* BEGIN RECORD EXTRACTS *

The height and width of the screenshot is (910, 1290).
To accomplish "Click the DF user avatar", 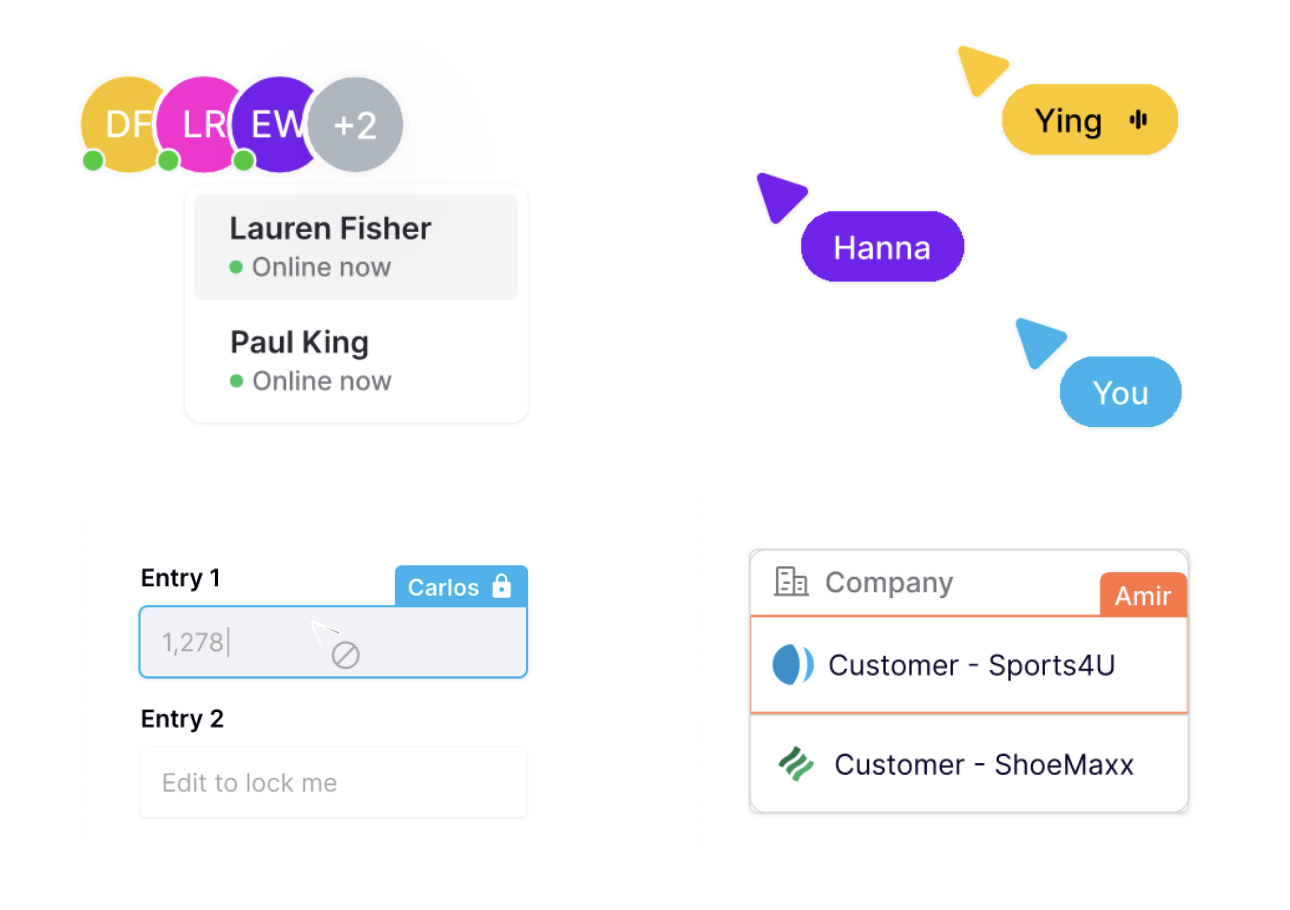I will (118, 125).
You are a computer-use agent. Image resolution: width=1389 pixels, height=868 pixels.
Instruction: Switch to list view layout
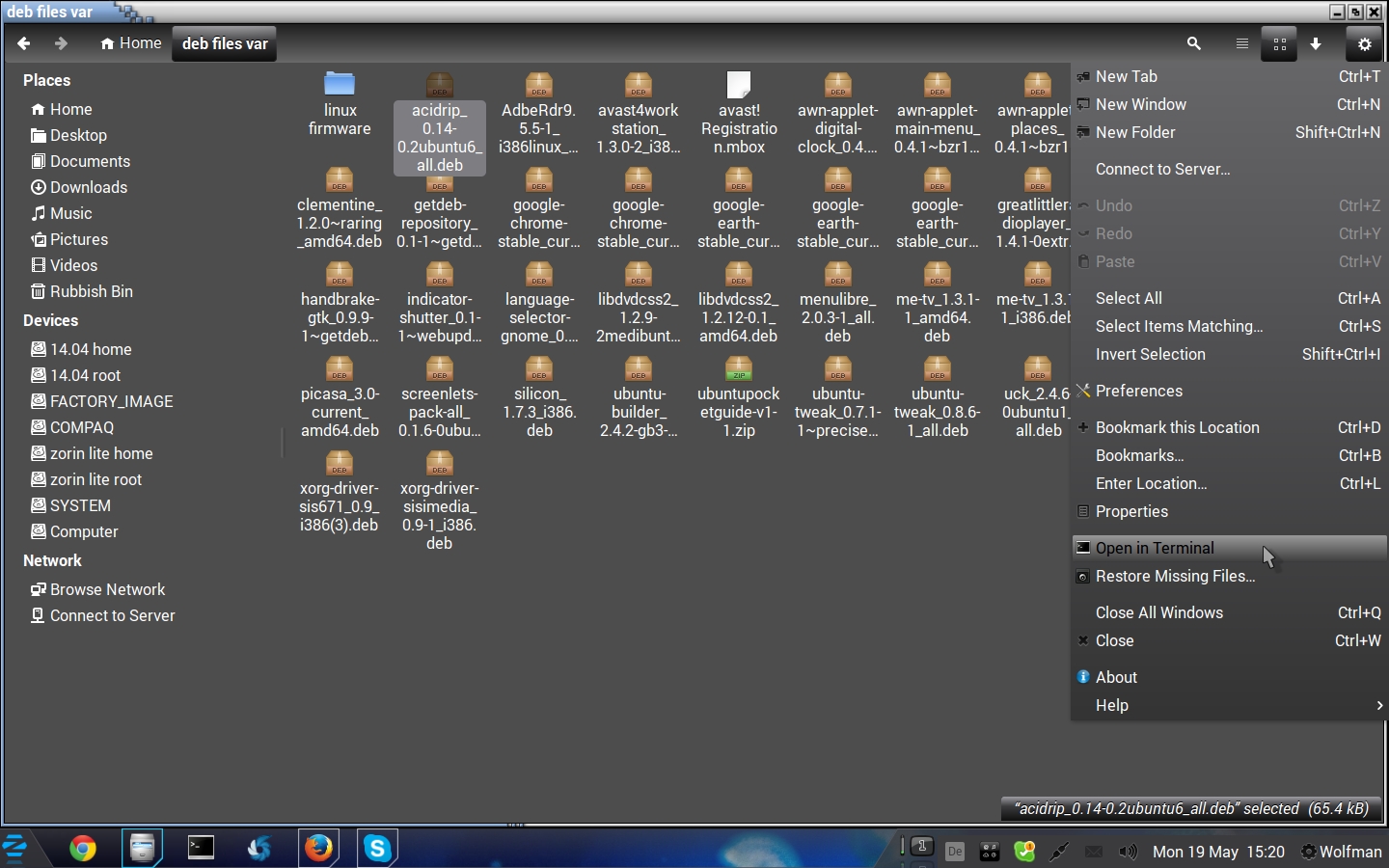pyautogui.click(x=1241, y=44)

* END RECORD EXTRACTS *

• **TASK REQUIREMENTS**: Rewrite the records from the line containing "You are a computer-use" through the end, inclusive, changing "list view" to "grid view" and keeping everything else unchanged. Omit the pictures from your output.

• **EXERCISE RESULT**:
You are a computer-use agent. Image resolution: width=1389 pixels, height=868 pixels.
Instruction: Switch to grid view layout
pyautogui.click(x=1241, y=44)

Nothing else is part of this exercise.